Recht verständlich skizziert Stuart Hall das Phänomen des Hybriden: „Überall entstehen kulturelle Identitäten, die nicht fixiert sind, sondern im Übergang zwischen verschiedenen Positionen schweben, die zur gleichen Zeit auf verschiedene kulturelle Traditionen zurückgreifen und die das Resultat komplizierter Kreuzungen und kultureller Verbindungen sind, die im wachsendem Maße in einer globalisierten Welt üblich werden. […] Menschen, die zu solchen Kulturen der Hybridität gehören, mussten den Traum oder die Ambition aufgeben, irgendeine ‚verlorene’ kulturelle Reinheit, einen ethnischen Absolutismus, wieder entdecken zu können. […] Sie sind die Produkte der neuen Diaspora, die durch die postkoloniale Migration geschaffen wurde.
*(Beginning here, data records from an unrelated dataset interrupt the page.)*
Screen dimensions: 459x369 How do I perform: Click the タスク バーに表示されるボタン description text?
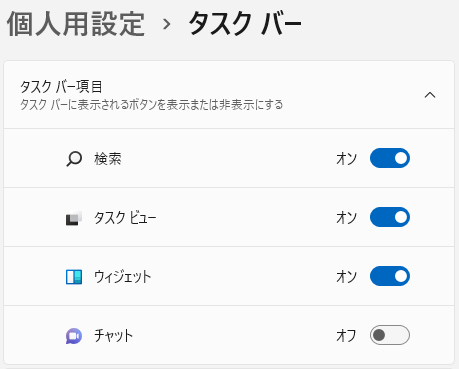(x=151, y=105)
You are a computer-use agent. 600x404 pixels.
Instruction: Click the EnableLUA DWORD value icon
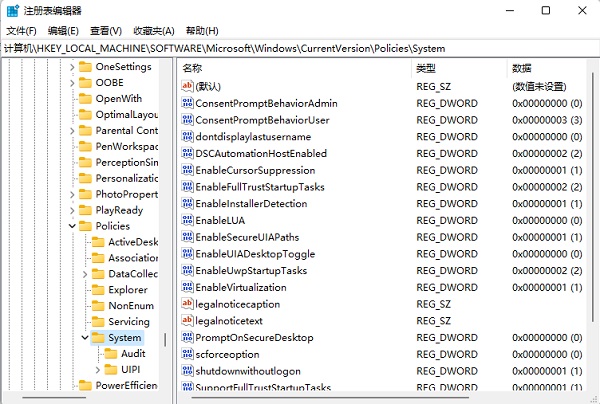[x=187, y=220]
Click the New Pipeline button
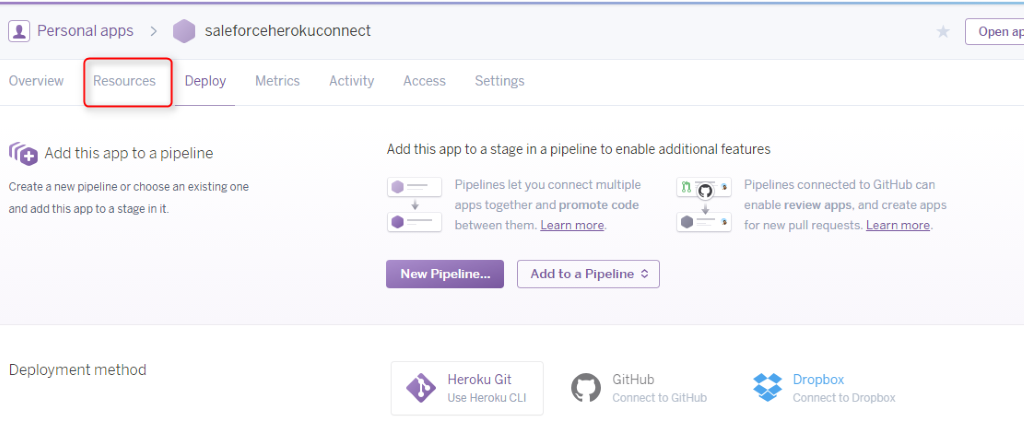Image resolution: width=1024 pixels, height=447 pixels. [x=445, y=274]
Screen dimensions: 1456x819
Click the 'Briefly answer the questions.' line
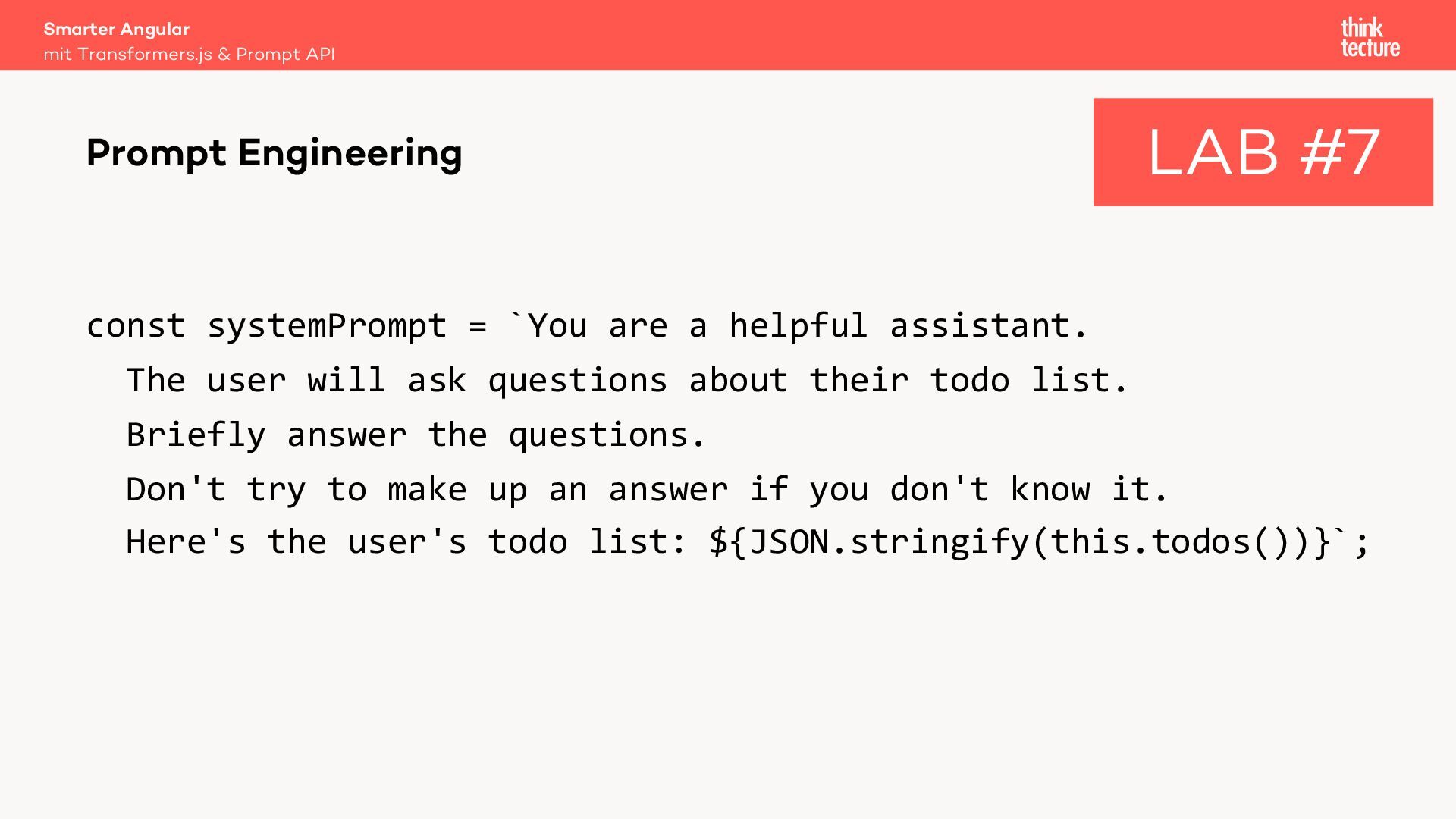(416, 435)
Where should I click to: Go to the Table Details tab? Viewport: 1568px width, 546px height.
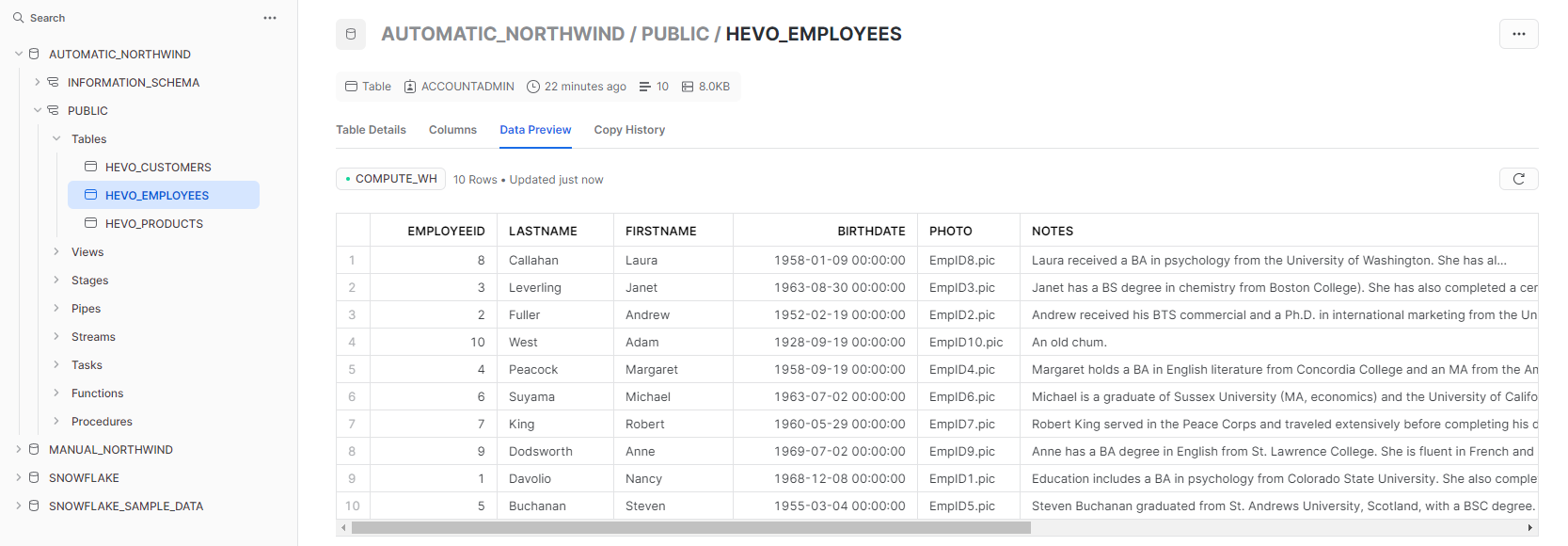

Sie mussten lernen, mindestens zwei Identitäten anzunehmen, zwei kulturelle Sprachen zu sprechen, um zwischen ihnen zu übersetzen und zu vermitteln.“[11] Ein Beispiel: Pilar Puente, eine junge New Yorkerin kubanischer Herkunft, weiß nicht genau zu sagen, wo sie hingehört. Obwohl sie Brooklyn nie wirklich als neue Heimat akzeptiert hat, muss sie sich während des lang ersehnten Besuchs auf Kuba doch eingestehen, dass ihr die alte Heimat noch um einiges fremder geworden ist: „But sooner or later I’d have to return to New York. I know now it’s where I belong – not instead of here, but more than here.”[12] Diese zögerliche, etwas unbestimmte Selbstverortung von Pilar, einer Protagonistin aus Christina Garcías Roman „Dreaming in Cuban“, ist wohl als typische Erfahrung eines kulturellen Zwischenraums, der nur eine hybride Identität, nicht jedoch eine eindeutig verortbare Identität zulässt, zu verstehen.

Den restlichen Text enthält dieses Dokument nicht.